Kula, 53, of Ralston, died Saturday from head injuries suffered in a fall Thursday at the family home.
His brother, Jim, of Lincoln, said Bob enjoyed many different styles of music, and that translated into performing with a dozen bands on guitar, mandolin, bass, lap guitar and pedal steel.
“That’s what he was about — enjoying music,” Jim Kula said.
Among the groups Bob Kula performed with were the Rats, Skuddur, the Jailbreakers, Warsaw Willie, Cimarron Express and John Marriot & Crossfield. He also played pedal steel for the Omaha performances of “Always ... Patsy Cline.”

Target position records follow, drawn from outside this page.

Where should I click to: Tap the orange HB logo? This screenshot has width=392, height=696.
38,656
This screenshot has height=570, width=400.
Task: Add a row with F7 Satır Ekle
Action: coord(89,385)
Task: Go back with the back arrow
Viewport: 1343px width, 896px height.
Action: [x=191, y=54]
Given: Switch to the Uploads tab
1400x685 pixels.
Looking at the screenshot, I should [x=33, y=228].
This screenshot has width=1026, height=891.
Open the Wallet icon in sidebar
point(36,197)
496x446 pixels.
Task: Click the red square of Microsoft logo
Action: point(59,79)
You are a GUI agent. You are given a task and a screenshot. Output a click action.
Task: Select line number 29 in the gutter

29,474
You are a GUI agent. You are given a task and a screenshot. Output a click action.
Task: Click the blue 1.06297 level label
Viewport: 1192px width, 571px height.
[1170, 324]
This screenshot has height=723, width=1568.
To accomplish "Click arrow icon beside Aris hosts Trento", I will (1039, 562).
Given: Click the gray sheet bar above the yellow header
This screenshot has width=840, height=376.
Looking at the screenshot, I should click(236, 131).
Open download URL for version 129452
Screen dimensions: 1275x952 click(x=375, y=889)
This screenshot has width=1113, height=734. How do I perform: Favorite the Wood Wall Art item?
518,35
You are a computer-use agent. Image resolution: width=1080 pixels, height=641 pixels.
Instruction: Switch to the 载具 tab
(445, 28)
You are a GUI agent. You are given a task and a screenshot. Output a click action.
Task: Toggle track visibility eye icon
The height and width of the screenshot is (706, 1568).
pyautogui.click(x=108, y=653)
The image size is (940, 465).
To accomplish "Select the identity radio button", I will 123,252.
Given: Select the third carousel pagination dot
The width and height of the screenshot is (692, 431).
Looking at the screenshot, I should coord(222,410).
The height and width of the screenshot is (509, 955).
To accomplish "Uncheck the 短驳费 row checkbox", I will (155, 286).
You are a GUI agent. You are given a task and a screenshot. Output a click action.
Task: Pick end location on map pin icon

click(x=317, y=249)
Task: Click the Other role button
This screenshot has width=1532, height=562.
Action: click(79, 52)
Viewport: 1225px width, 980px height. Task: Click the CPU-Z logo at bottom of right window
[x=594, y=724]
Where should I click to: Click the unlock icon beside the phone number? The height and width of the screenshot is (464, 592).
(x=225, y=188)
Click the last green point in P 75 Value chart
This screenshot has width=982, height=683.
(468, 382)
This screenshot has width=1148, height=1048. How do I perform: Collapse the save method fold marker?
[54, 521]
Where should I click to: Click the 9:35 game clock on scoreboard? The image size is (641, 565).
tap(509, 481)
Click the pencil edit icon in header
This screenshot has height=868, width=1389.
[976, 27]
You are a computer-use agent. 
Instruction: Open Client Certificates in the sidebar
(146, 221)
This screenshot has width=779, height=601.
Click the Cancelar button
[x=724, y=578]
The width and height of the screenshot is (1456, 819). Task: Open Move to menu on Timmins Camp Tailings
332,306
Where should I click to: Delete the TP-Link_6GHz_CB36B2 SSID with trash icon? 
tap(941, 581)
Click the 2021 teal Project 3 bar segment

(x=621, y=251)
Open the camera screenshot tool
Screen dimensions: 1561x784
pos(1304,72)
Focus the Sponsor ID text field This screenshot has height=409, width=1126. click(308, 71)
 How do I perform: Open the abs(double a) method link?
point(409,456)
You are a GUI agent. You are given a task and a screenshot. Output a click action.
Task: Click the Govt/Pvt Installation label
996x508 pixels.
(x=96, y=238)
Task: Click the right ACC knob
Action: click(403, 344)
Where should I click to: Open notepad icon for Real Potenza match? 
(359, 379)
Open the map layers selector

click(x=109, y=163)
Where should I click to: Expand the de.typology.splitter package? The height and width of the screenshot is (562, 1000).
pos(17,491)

“He loved authentic country, but at the same time, he thought Brad Paisley was so cool, a red-hot guitar player,” said a friend, Tom Larkin. “There was so much paint on his musical palate that he could draw on.”
Kula, a 1974 graduate of Ralston High School, was preceded in death by his father, Sigmund, and is survived by his brother and mother, Marie.
Funeral services are scheduled at 11 a.m. on Wednesday at Korisko Larkin Staskiewicz Funeral Home, 5108 F St. Visitation is Tuesday from 4 p.m. to 8 p.m. at the funeral home.